→ **Exercise requirements**
Reproduce the article on Uber's acquisition of Cornershop below word for word, from its first sentence to its last.

→ **Source document**

Uber’s (NYSE: UBER) acquisition of Mexican grocery delivery startup Cornershop was approved on Monday by Mexico’s Federal Commission of Economic Competition (COFECE).
The approval from COFECE was the last part of the acquisition. Terms of the deal, which gives Uber a majority stake in the company, were not disclosed.
The acquisition furthers the expansion of Uber’s strategy of groceries delivery to millions of Uber users around the world and increases Cornershop’s resources and capabilities in Mexico, the company said in a release.
“Uber and Cornershop will be committed to powering delivery services that support local commerce and communities, all the more important during moments like the one we face today,” said Eduardo Donnelly, Uber Eats general manager, Latin America.
Cornershop, which launched in Chile and Mexico in 2015, is an online and app-based platform that allows consumers to browse and buy products from local supermarkets, independent grocers and specialty stores for on-demand and scheduled delivery.
Cornershop currently also operates in cities in Peru, Brazil, Colombia, Canada and the United States. In May, Cornershop began operations in Miami and Dallas.
San Francisco-based Uber initially announced plans to acquire Cornershop in October 2019. Uber’s acquisition could mean that the company is expanding its ability to deliver not only prepared food from restaurants, but also groceries and pharmaceuticals, according to analysts.
Walmart attempted to buy Cornershop outright for $225 million in 2018 and resell the company to its Mexican subsidiary. Mexican regulators blocked the deal for antitrust reasons.
Cornershop Mexico will continue to operate independently until the closing of the investment, which the companies expect will occur this week. After that closing, Cornershop will continue to operate under its current leadership, reporting to a board with majority Uber representation.

→ **Data excerpt**
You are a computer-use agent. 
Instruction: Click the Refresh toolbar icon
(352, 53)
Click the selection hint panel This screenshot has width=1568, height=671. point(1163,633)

→ **Exercise answer**
Uber’s (NYSE: UBER) acquisition of Mexican grocery delivery startup Cornershop was approved on Monday by Mexico’s Federal Commission of Economic Competition (COFECE).
The approval from COFECE was the last part of the acquisition. Terms of the deal, which gives Uber a majority stake in the company, were not disclosed.
The acquisition furthers the expansion of Uber’s strategy of groceries delivery to millions of Uber users around the world and increases Cornershop’s resources and capabilities in Mexico, the company said in a release.
“Uber and Cornershop will be committed to powering delivery services that support local commerce and communities, all the more important during moments like the one we face today,” said Eduardo Donnelly, Uber Eats general manager, Latin America.
Cornershop, which launched in Chile and Mexico in 2015, is an online and app-based platform that allows consumers to browse and buy products from local supermarkets, independent grocers and specialty stores for on-demand and scheduled delivery.
Cornershop currently also operates in cities in Peru, Brazil, Colombia, Canada and the United States. In May, Cornershop began operations in Miami and Dallas.
San Francisco-based Uber initially announced plans to acquire Cornershop in October 2019. Uber’s acquisition could mean that the company is expanding its ability to deliver not only prepared food from restaurants, but also groceries and pharmaceuticals, according to analysts.
Walmart attempted to buy Cornershop outright for $225 million in 2018 and resell the company to its Mexican subsidiary. Mexican regulators blocked the deal for antitrust reasons.
Cornershop Mexico will continue to operate independently until the closing of the investment, which the companies expect will occur this week. After that closing, Cornershop will continue to operate under its current leadership, reporting to a board with majority Uber representation.